Work will later begin on the Buhre Avenue and Zerega avenue stations following the completion of the first two.
With subways skipping the two stations, local buses will shuttle commuters to the nearest station as crews with Yonkers Contracting Company renovate platforms, upgrade stairs and replace tilework at the elevated stations, with a May 2014 deadline.
“I give it to maybe October 2014,” said Robert Gardner, expecting to add an extra half hour to his commute. “This is terrible.”
Marcia Green, a regular rail rider, expected the transit tailspin after MTA employees handed out closure notices. “They gotta do what they have to do,” she shrugged.

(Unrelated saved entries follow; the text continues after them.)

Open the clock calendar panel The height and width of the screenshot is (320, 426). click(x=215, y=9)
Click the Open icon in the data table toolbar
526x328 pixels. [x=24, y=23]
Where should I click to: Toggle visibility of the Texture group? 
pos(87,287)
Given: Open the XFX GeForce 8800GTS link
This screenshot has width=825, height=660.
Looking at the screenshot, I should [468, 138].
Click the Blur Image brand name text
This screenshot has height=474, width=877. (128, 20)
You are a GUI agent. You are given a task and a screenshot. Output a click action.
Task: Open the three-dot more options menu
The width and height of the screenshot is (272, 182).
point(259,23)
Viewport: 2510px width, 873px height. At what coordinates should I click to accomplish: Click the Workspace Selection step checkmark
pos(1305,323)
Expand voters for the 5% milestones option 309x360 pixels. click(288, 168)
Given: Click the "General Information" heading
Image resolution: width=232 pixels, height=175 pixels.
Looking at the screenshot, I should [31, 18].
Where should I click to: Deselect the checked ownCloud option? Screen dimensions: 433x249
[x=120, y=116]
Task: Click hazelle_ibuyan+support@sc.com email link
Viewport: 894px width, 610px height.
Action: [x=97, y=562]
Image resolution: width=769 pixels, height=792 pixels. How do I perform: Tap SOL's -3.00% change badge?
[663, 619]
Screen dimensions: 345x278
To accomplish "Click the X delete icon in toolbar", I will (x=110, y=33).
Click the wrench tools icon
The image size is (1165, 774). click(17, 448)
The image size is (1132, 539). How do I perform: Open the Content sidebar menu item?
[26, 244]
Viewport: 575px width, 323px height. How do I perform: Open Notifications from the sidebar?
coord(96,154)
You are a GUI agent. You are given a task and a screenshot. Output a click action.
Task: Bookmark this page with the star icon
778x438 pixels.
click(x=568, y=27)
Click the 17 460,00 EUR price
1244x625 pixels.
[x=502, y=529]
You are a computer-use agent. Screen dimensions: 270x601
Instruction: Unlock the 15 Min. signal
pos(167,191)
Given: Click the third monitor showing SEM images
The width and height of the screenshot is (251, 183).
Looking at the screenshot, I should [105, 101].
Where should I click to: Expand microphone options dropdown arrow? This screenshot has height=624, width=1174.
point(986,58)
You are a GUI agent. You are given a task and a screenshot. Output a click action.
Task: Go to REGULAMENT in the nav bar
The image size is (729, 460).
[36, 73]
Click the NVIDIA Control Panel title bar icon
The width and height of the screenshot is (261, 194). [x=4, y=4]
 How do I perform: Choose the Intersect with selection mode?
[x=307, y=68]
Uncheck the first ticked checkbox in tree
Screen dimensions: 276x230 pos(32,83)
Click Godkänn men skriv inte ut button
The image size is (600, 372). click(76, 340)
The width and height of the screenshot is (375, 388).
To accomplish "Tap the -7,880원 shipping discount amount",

Cheryl Taylor seconded that, taking the extra ten-minute walk to the Parkchester station in stride so long as the station’s fixed. “If you see the other side, the stairs are falling down.”
The Bx4 bus will be available to Castle Hill riders to travel to and from the neighboring Parkchester station. Those transferring between the Bx4 and Bx22 will have a free transfer to the No. 6 train at the Parkchester station.
At the Middletown Road station, riders could take the Bx8 or Bx24 bus to travel to and from Westchester Square-East Tremont Avenue station.
Extensive work on the line has forced crews to section off parking spaces at two corners of Castle Hill Ave. and Westchester Ave. to store their heavy-duty equipment.
But they’ve now placed heavy barriers in front of a strip of stores, knocking out spaces for customers on the go.
“I wish they put it down the blcok instead of my store, but then the other guy would be affected,” said Frank Fiorentino, longtime owner of a Castle Hill Avenue deli, though he welcomed renovations. “The station’s ready to fall down.”
Blockades were orignally placed on both sides of Westchester Avenue between Glebe and Castle Hill avenues until merchants griped to Sen. Ruben Diaz Sr. about a business plunge. Diaz soon pressured the city Transportation Department, demanding the agency shift the no-parking zone elsewhere.
“This is no way to help businesses,” wrote Diaz. “The damage to the local economy cannot be overlooked.”
Small business owners near the Middletown Road subway station dealt with an inconvenient business pinch as concrete barriers at the station also cut off customers from parking spots.
It was especially hard for handicapped patients visiting the dental offices of Dr. Kathleen Szanto. Some of them, relying on Access-a-Ride, were forced to be dropped off a block away since the entrance was limited.
Local Councilman Jimmy Vacca stepped in and talked the MTA and contractors into replacing the barriers to neighboring Hutchinson River Parkway East.